However, our cats (when they are not sleeping), like to get up and move around.
We need to track where are cats are and what they are doing.
But we dont want to have to keep overwritting state information against our Cats everytime something happens.
We can get around this by adding Timeseries data to each Cat. Timeseries data is a fast append-only, timestamped record of events that tracks what happens with a Cat at a point in time.
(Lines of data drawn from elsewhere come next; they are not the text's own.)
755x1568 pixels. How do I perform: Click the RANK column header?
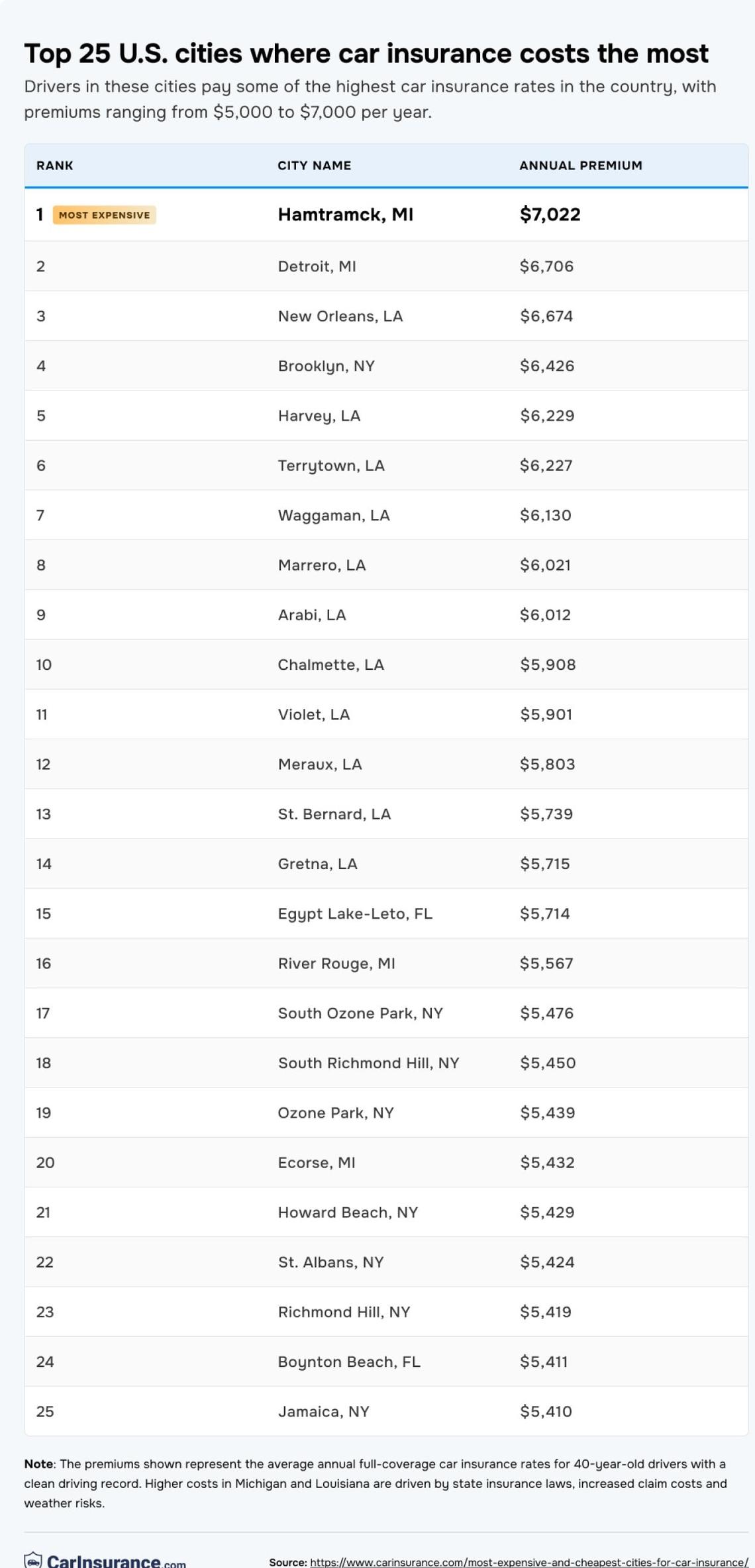55,165
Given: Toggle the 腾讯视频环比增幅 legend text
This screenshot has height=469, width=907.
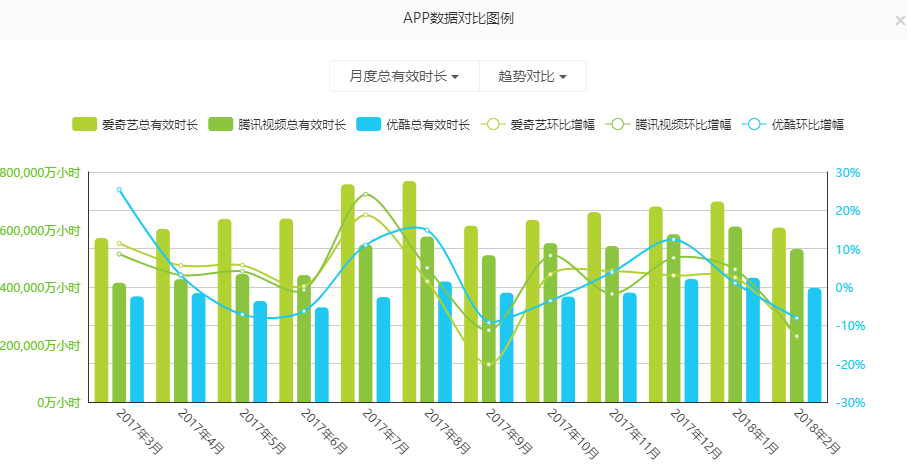Looking at the screenshot, I should coord(683,125).
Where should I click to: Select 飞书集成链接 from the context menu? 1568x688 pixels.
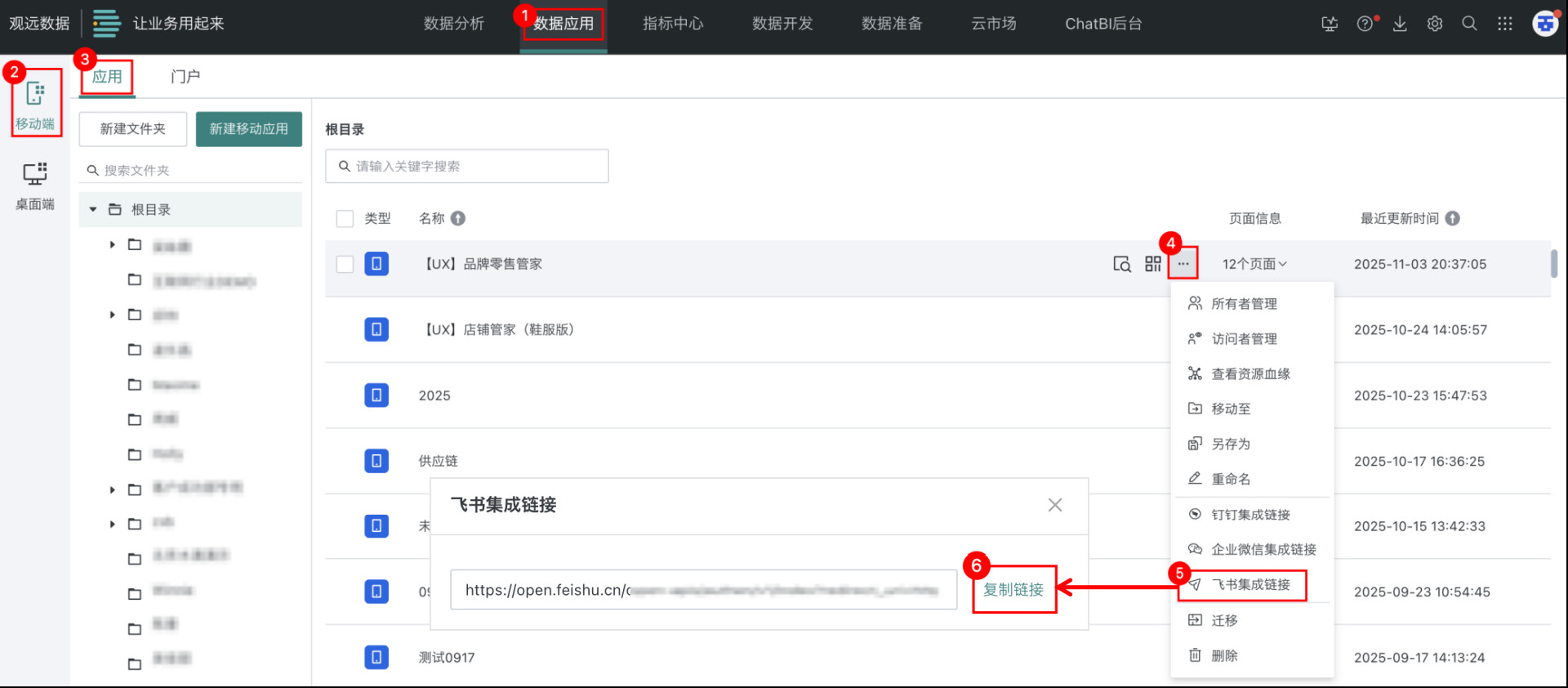[x=1250, y=585]
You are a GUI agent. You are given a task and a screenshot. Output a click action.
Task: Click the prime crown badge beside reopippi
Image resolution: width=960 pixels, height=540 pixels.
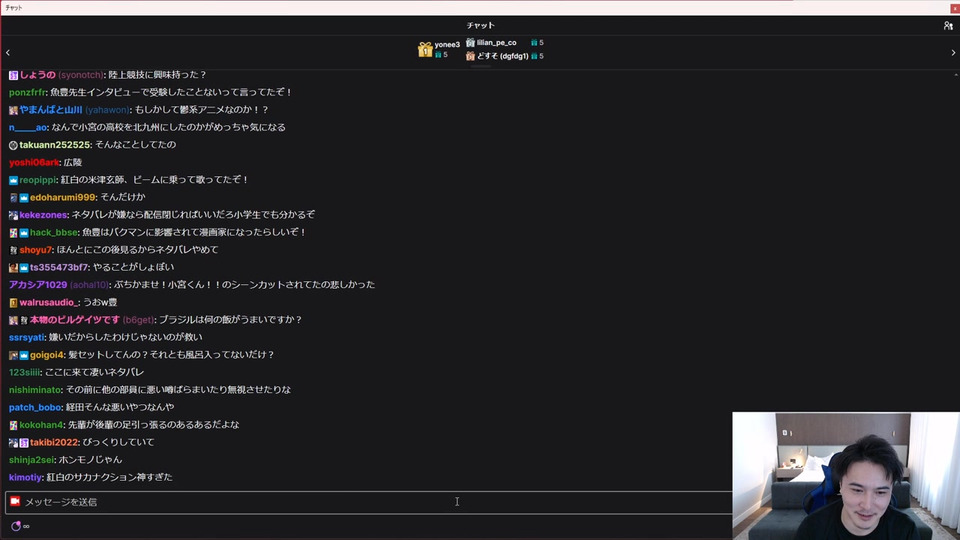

Using a Timeseries log, we keep the original state information about all our cats in a pristine condition, and can use the timeseries data to quickly work out what state any Cat is in at a point in time.
// A timeseries record of events that are associated with a cat
const CatEvent = struct {
parent_id: usize = 0, // parent_id is the ID of the Cat that this event belongs to
timestamp: i64,
x: u16,
y: u16,
attacks: bool,
kills: bool,
sleep: bool,
description: []const u8,
const Self = @This();
// events struct must also supply a free() function for the datastor to manage cleaning up memory allocations
// since the event contains a string "description" that is allocated on demand.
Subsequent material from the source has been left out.